Dan hasilnya pun kita bisa melihatnya bersama. Dengan ketenangan yang dikolaborasikan dengan presisi tembakan, Evandra berhasil mengecoh penjaga gawang Honduras meskipun tembakannya tak terlalu keras.
Tentu saja ini tak terjadi begitu saja. Ada proses panjang yang harus dijalani oleh Evandra untuk bisa mendapatkan kematangan dalam melakukan eksekusi tendangan penalti seperti di laga melawan Honduras tersebut.

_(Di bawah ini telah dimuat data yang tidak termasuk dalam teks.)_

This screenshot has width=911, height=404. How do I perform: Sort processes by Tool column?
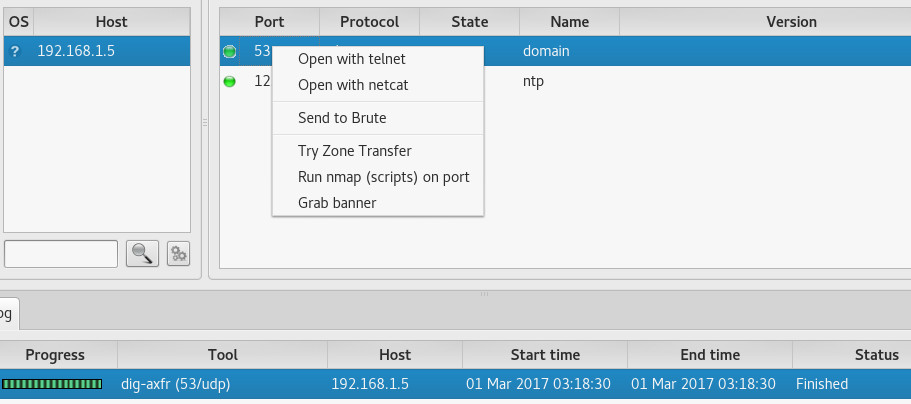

Dalam pengakuannya kepada FIFA, Evandra bahkan menambah porsi latihan tambahan untuk tendangan penalti, di luar latihan reguler yang didapatkannya dari sang pelatih.
Tepisan kiper Korea Selatan saat eksekusi penalti di gelaran Piala Asia U-17 lalu, sangat membekas dalam ingatan pemain bernomor punggung 6 tersebut. Meski kala itu mental reboundnya berhasil mengakhiri eksekusi dengan gol, namun tepisan itu memberikan sedikit trauma yang mana dijadikannya motivasi untuk terus mengasah insting tendangan penaltinya.
"Ketika aku mengambil penalti (melawan Korea Selatan) di menit-menit terakhir, aku sangat grogi. Kakiku bergetar. Tembakanku diblok, tapi Alhamdulillah bola memantul dan aku bisa menciptakan gol," terang Evandra dalam artikel FIFA yang berjudul "Florasta: Playing Brazil is huge for Indonesia" tanggal 2 September 2025 lalu.
"Setelah pertandingan melawan Korea (Selatan), aku melanjutkan latihan, khususnya penalti. Aku meminta kepada pelatih untuk latihan tambahan, dan cukup yakin ketika melawan Yaman, kami mendapatkan penalti, di mana teknik baru yang aku pelajari berjalan dengan baik dan aku menciptakan gol," lanjut Evandra.
Tak hanya berhenti di laga melawan Yaman, Evandra terus melakukan latihan di setiap waktu yang dia miliki. Hingga pada akhirnya, kemampuan itu kembali mendapatkan kesempatan di laga pamungkas grup H.
Melawan Honduras, Evandra melakukan eksekusi penalti dingin yang bukan hanya sekadar tendangan, namun juga merupakan sebuah kulminasi dari latihan keras yang dilakukannya pasca pertarungan pertama di Piala Asia U-17 lalu.